**EXTRAIT CHOISI**
======
Partons de l’idée, partagée par tous les historiens d’Art, que le panneau de Bruxelles représente le moment précis de l’Annonciation où Marie, en acceptant le message de l’Ange (main droite sur le coeur) déclenche la Conception immaculée de Jésus. Nous sommes donc à l’instant précis de basculement entre l’Ere sous la Loi et L’Ere sous la Grâce.
L’Ere sous la Loi
Suite au Péché Originel, le peuple d’Israël était placé sous la loi de Moïse, qui exigeait un sacrifice de réparation pour le péché, car « sans effusion de sang, il n’y a pas de pardon » (Paul, Epître aux Hébreux, 9, 22). Jésus, par son sacrifice, a donc satisfait à cette obligation et ouvert une nouvelle Ere.
« Car il est mort, et c’est pour le péché qu’il est mort une fois pour toutes ; il est revenu à la vie, et c’est pour Dieu qu’il vit. Ainsi vous-mêmes, regardez-vous comme morts au péché, et comme vivants pour Dieu en Jésus Christ. » (Paul, épître aux Romains, 6, 10-11)
======
**MATÉRIEL RECUEILLI**
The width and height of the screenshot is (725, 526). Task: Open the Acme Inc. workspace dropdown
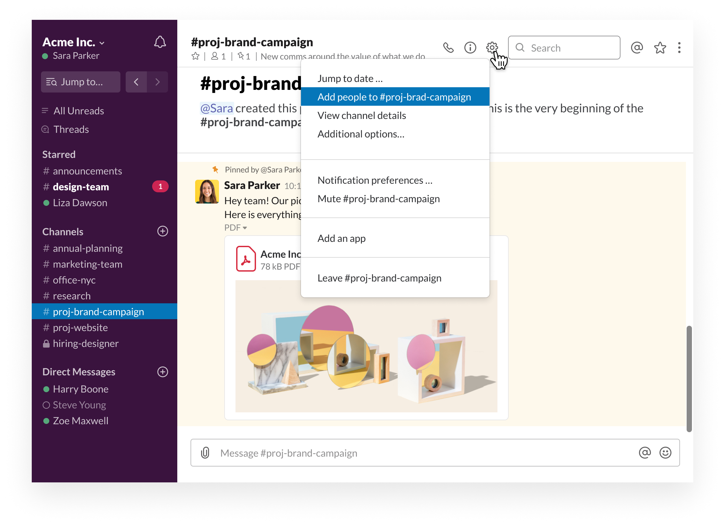[73, 42]
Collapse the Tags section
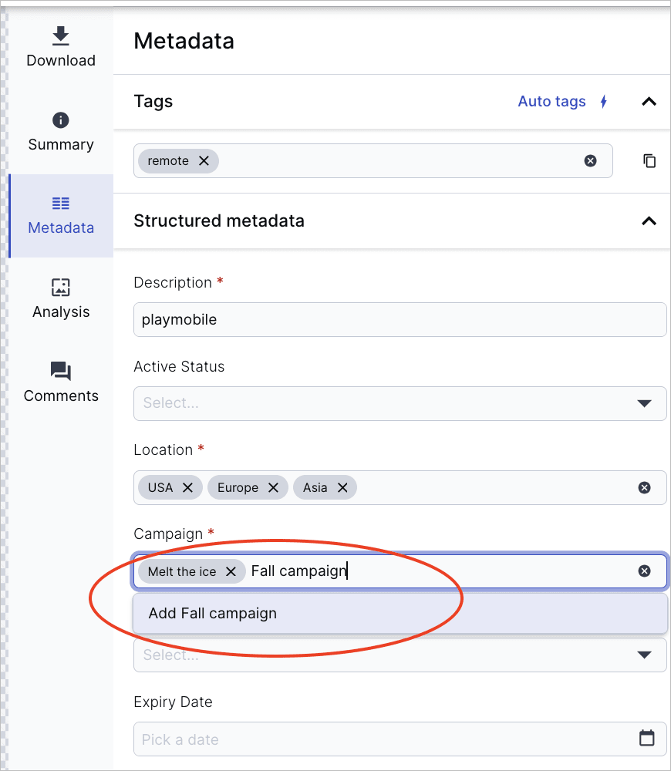671x771 pixels. click(649, 102)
======
**OBJECTIFS**
1. Transcrivez fidèlement une partie de l'extrait sur l'Annonciation : partez des mots « Partons de l’idée, partagée » et arrêtez-vous après « une nouvelle Ere. ».
2. Répondez à ces questions sur l'extrait sur l'Annonciation :
(a) Où Marie pose-t-elle sa main droite ?
(b) Sous quelle loi le peuple d'Israël était-il placé à la suite du Péché originel ?
(c) De quelle épître de Paul sont tirés les versets 6, 10-11 cités à la fin ?
3. Poursuivez l'extrait sur l'Annonciation à partir de sa dernière phrase.
Le matériel recueilli est indépendant de l'extrait sur l'Annonciation.

**RÉPONSES AUX EXERCICES**
1.
Partons de l’idée, partagée par tous les historiens d’Art, que le panneau de Bruxelles représente le moment précis de l’Annonciation où Marie, en acceptant le message de l’Ange (main droite sur le coeur) déclenche la Conception immaculée de Jésus. Nous sommes donc à l’instant précis de basculement entre l’Ere sous la Loi et L’Ere sous la Grâce.
L’Ere sous la Loi
Suite au Péché Originel, le peuple d’Israël était placé sous la loi de Moïse, qui exigeait un sacrifice de réparation pour le péché, car « sans effusion de sang, il n’y a pas de pardon » (Paul, Epître aux Hébreux, 9, 22). Jésus, par son sacrifice, a donc satisfait à cette obligation et ouvert une nouvelle Ere.

2.
(a) Sur le cœur.
(b) Sous la loi de Moïse.
(c) De l'épître aux Romains.

3.
L’Ere sous la Grâce
L’homme, libéré de sa faute originelle, a désormais la possibilité, par sa conduite, d’échapper au péché et d’atteindre la sainteté et la vie éternelle :
« Car le péché n’aura point de pouvoir sur vous, puisque vous êtes, non sous la loi, mais sous la grâce… Ayant été affranchis du péché, vous êtes devenus esclaves de la justice. – Je parle à la manière des hommes, à cause de la faiblesse de votre chair. -De même donc que vous avez livré vos membres comme esclaves à l’impureté et à l’iniquité, pour arriver à l’iniquité, ainsi maintenant livrez vos membres comme esclaves à la justice, pour arriver à la sainteté… Car le salaire du péché, c’est la mort; mais le don gratuit de Dieu, c’est la vie éternelle en Jésus Christ notre Seigneur. » (Paul, épître aux Romains, 6, 12-23)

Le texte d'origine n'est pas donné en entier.